Dozen. Denk ik aan Rungis, dan denk ik aan dozen. Witte dozen, bruine dozen. Van piepschuim, karton of spaanhout. Dozen met vis, met oesters, met kippen, met foie gras, met kwarteltjes. En mannen in witte jassen. Hallen vol dozen met daaromheen mannen in witte jassen. Behalve bij de vleesafdeling. Daar zijn ook mannen in witte jassen, maar geen dozen. Wel kapstokken vol hele en halve koeien, varkens, kalveren en lammetjes. ‘Ik geloof dat ik vegetariër word’, monkelt de jongste deelneemster.Van de week was ik even een dagje op en neer naar Rungis. Van 3 tot 7 uur ‘s ochtends heb ik mijn ogen uitgekeken.
330 hectare
Vanuit de hallen in Rungis, aan de zuidrand van Parijs, wordt heel Frankrijk voorzien van verse etenswaren. Elke nacht weer, behalve zondag en maandag. Er zijn aparte hallen voor vis, gevogelte, vlees, abats (wat wij zoveel onappetijtelijker ‘slachtafval’ noemen), groente, fruit en zuivel. Vrachtwagens rijden continu af en aan over het enorme, 330 hectare tellende terrein.
Fabeltje
Een bizar bestaan voor de medewerkers, die uitsluitend ‘s nachts werken en ‘s middags slapen. Zoals Valérie. Een kittige, honderduit vertellende Française die met rode baret voor wat fleur zorgt tussen alle witbejasde mannen. Ze is inkoopster voor een veertigtal restaurants. Want dat restauranthouders in Parijs hoogstpersoonlijk elke nacht in Rungis hun spullen inslaan, is een fabeltje. Daar hebben ze helemaal geen tijd voor, als ze ook nog een restaurant moeten runnen.
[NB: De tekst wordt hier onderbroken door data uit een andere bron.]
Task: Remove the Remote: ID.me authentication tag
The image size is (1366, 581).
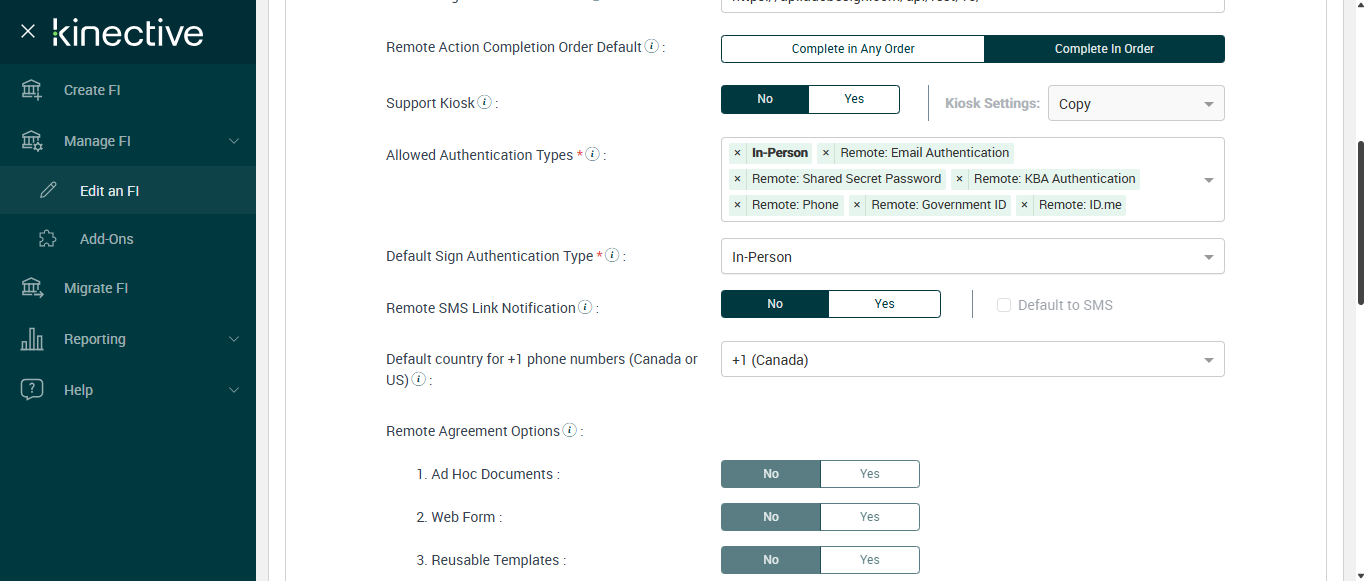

Valérie is bovendien veel beter in afdingen. ‘s Avonds krijgt ze van al haar klanten de bestellijsten door, en dan gaat ze op pad, in ruil voor 10% van de omzet. Zijzelf is gespecialiseerd in vis, maar haar vader en broer zijn er ook nog, die doen vlees en gevogelte.
Retourtje Rungis
In Frankrijk hebben de vissers niet het recht om zelf vis te verkopen, dat moet via een mareyeur, de visgroothandel. Die kopen de vis, maken hem schoon en stoppen hem in dozen. Vervolgens gaat de in Bretagne opgeviste handel vaak doodleuk weer terug naar Bretagne. Een retourtje Rungis is voor een Franse vis heel gewoon. Terwijl ze ons rondleidt door de gigantische vishal neemt Valérie met haar oortelefoontje nog snel wat bestellingen door.
Diamanten
Hoe kiest zij haar vissen uit? ‘C’est comme les diamants, plus ça brille, plus c’est bon!’. En denk erom, geen rode tonijn eten, die zit vol chemische toestanden. Ineens stuit ik op een doos met kikkerbillen. Fransen zien kikkers kennelijk als vis? Achterin de hal is een immens acquarium met kreeften. In ondiepe bassins, anders gaan ze op een kluitje zitten en raken ze beschadigd. Een medewerker haalt er een paar uit het water. ‘Let op’, zegt Valérie, ‘hoe blauwer, hoe lekkerder’. Het is intussen 3 uur ‘s ochtends en de meeste vis is al verhandeld. Onvoorstelbaar dat over enkele uurtjes deze hele hal weer helemaal leeg zal zijn. En morgen begint het gewoon weer opnieuw.
Oesterontbijt
Il est sept heures, Paris s’éveille. Moegewandeld door alle hallen is het tijd voor een ontbijtje. Een tafel met charcuterie, paté, lekkere kaasjes en een batterij aan koele wijnflessen staat al voor ons klaar. Al snel gevolgd door vier gigantische schalen met oesters, wulken en gamba’s. Razendvers en verslavend lekker. En ach, weer eens wat anders dan een boterhammetje met hagelslag! Als we uit de catacomben komen, blijkt het al licht en wacht de bus om ons terug te brengen naar Amsterdam.